Compound 2 (C36H44O22) was obtained as an amorphous solid. The UV and IR spectra exhibited an absorption maximum at 262.4 nm, indicative of a conjugate system, and absorption bands for hydroxy groups at 3391 cm−1 and a carbonyl group at 1734 cm−1. The 1H- and 13C-NMR spectral properties of 2 were analogous to those of 1, including the presence of signals for a methylenedioxy group, a methoxy group, and a triglycoside moiety attached to C-4′ of the aglycone. However, the molecular formula of 2 was larger than that of 1 by a CH2O unit, indicating the presence of an additional methoxy group.
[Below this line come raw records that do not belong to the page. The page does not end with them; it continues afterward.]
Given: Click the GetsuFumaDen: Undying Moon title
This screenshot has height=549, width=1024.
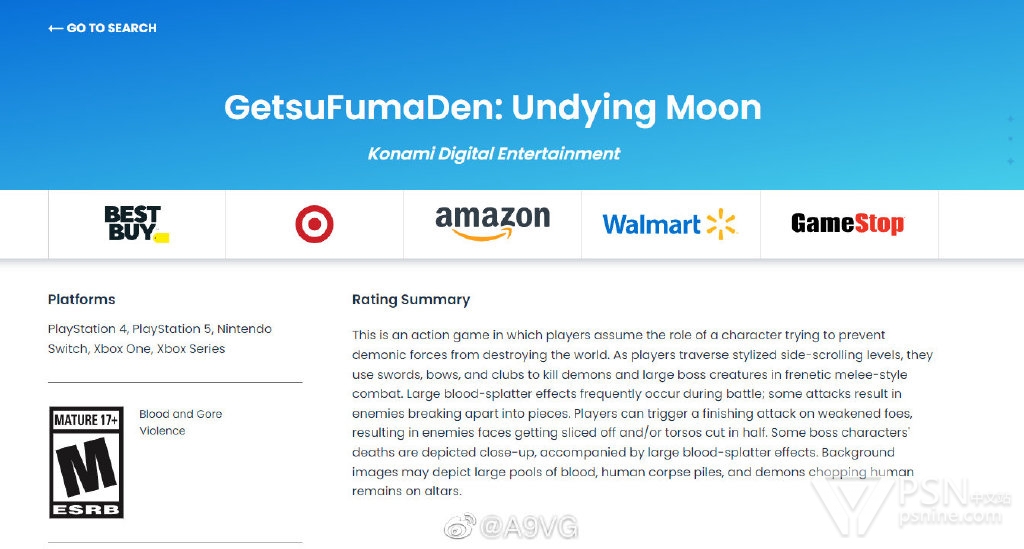Looking at the screenshot, I should pos(492,107).
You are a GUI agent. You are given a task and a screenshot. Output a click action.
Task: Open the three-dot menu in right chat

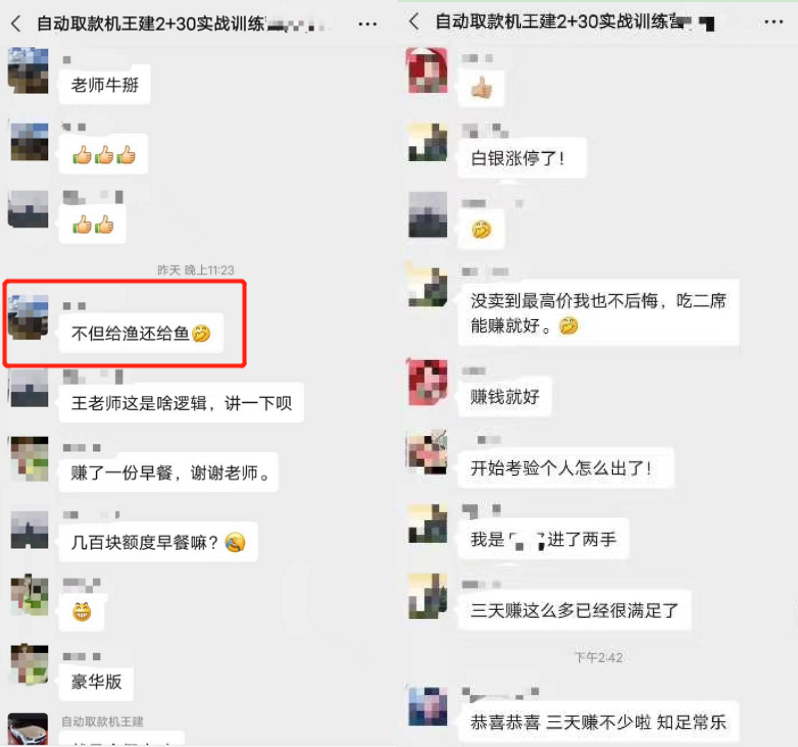[774, 22]
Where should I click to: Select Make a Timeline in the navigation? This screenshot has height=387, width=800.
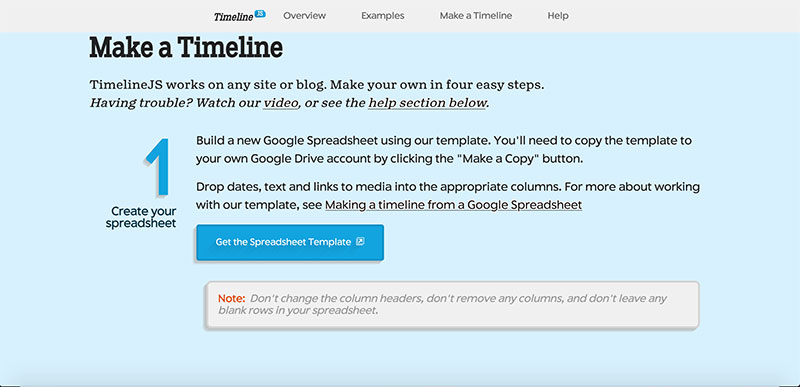coord(476,16)
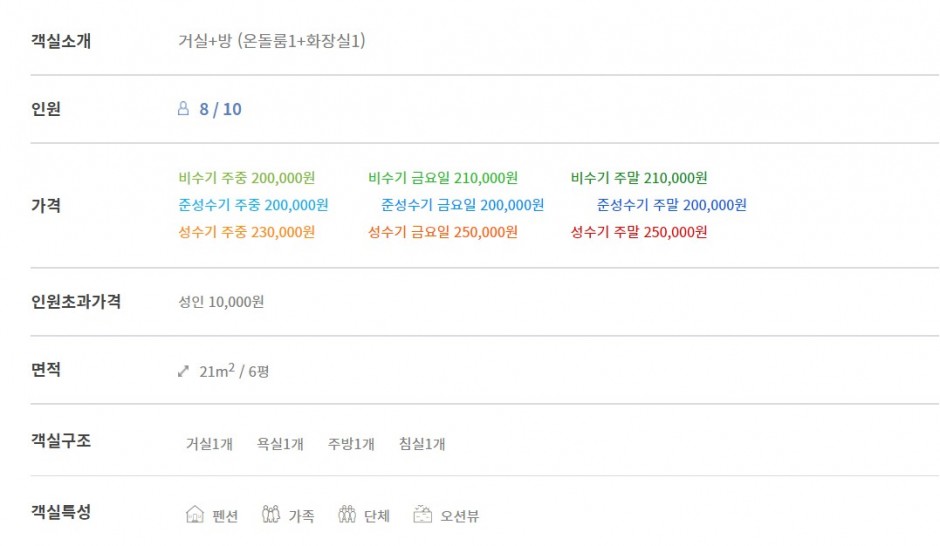
Task: Click 준성수기 주말 200,000원 price
Action: 671,205
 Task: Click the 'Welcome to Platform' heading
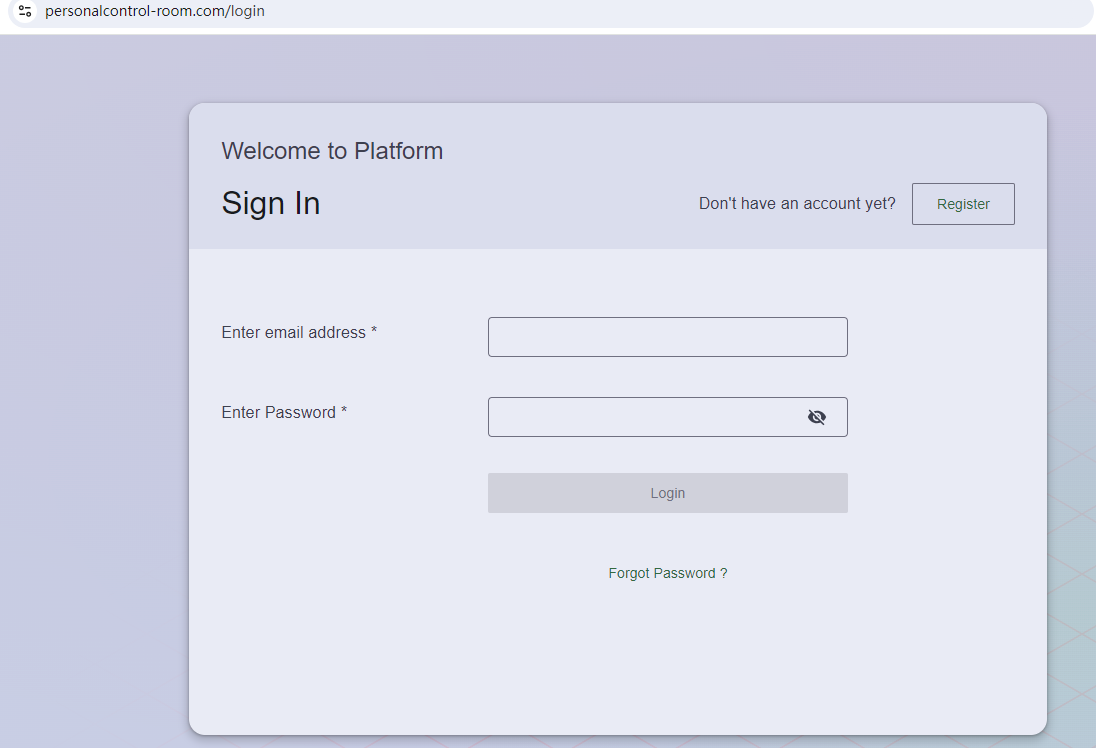pos(332,151)
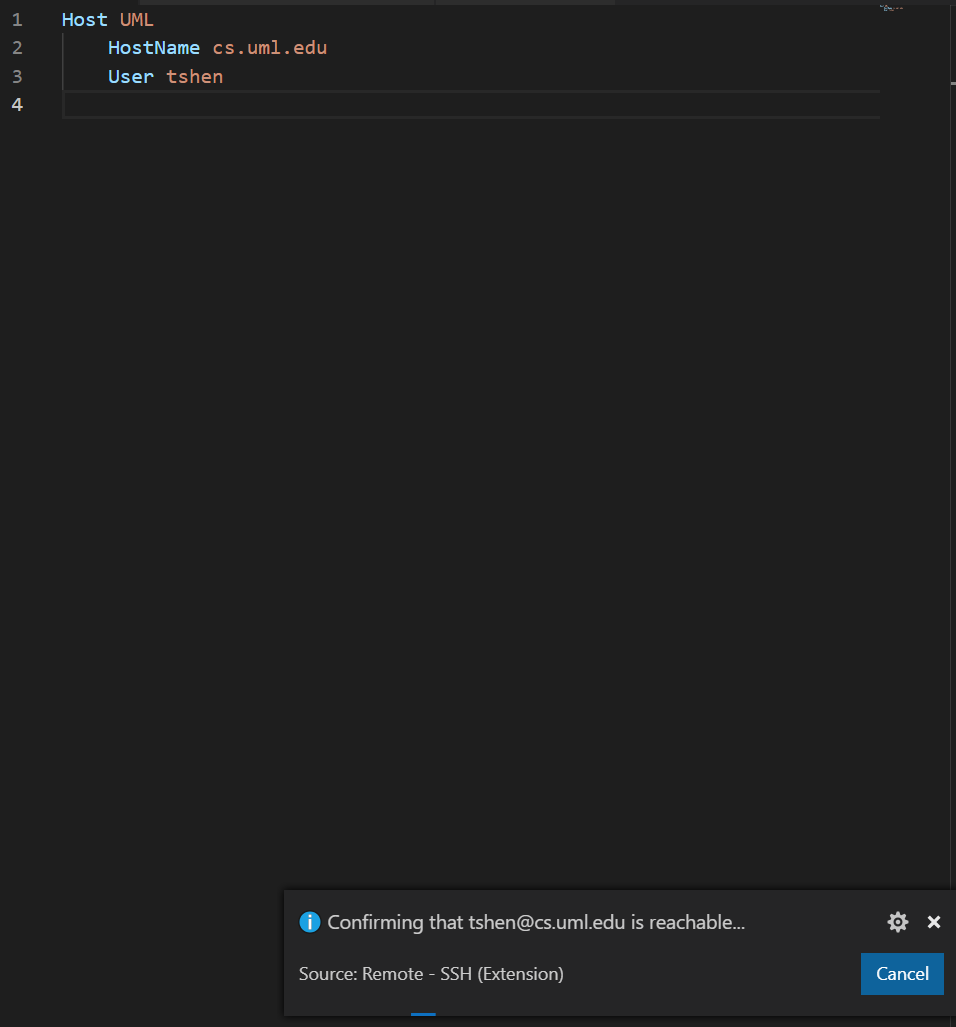Click the notification message text
Image resolution: width=956 pixels, height=1027 pixels.
(x=535, y=922)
Instead of the signals corresponding to a 1,4-disubstituted aromatic ring in the 1H- and 13C-NMR spectra of 1, signals for a 1,2,4-trisubstituted aromatic ring [δH 7.83 (1H, d, J = 8.4 Hz, H-5′), 7.54 (1H, d, J = 1.8 Hz, H-2′), and 7.37 (1H, dd, J = 8.4, 1.8 Hz, H-6′)/δC 126.9, 114.4, 149.0, 147.7, 116.7, and 122.3 (C-1′–6′)] and an additional methoxy group [δH 3.77 (3H, s, OMe)/δC 55.9 (OMe)] were observed in those of 2. The acid hydrolysis of 2 yielded iriskashmirianin10) and d-glucose. The additional methoxy group was confirmed to be linked to C-3′, and the O-β-d-glucopyranosyl-(1→6)-O-β-d-glucopyranosyl-(1→6)- β-d-glucopyranosyl group to C-4′ of the aglycone, based on HMBC correlations as shown in Fig. 3. The structure of 2 was formulated as iriskashmirianin 4′-O-[O-β-d-glucopyranosyl-(1→6)-O-β-d-glucopyranosyl-(1→6)-β-d-glucopyranoside].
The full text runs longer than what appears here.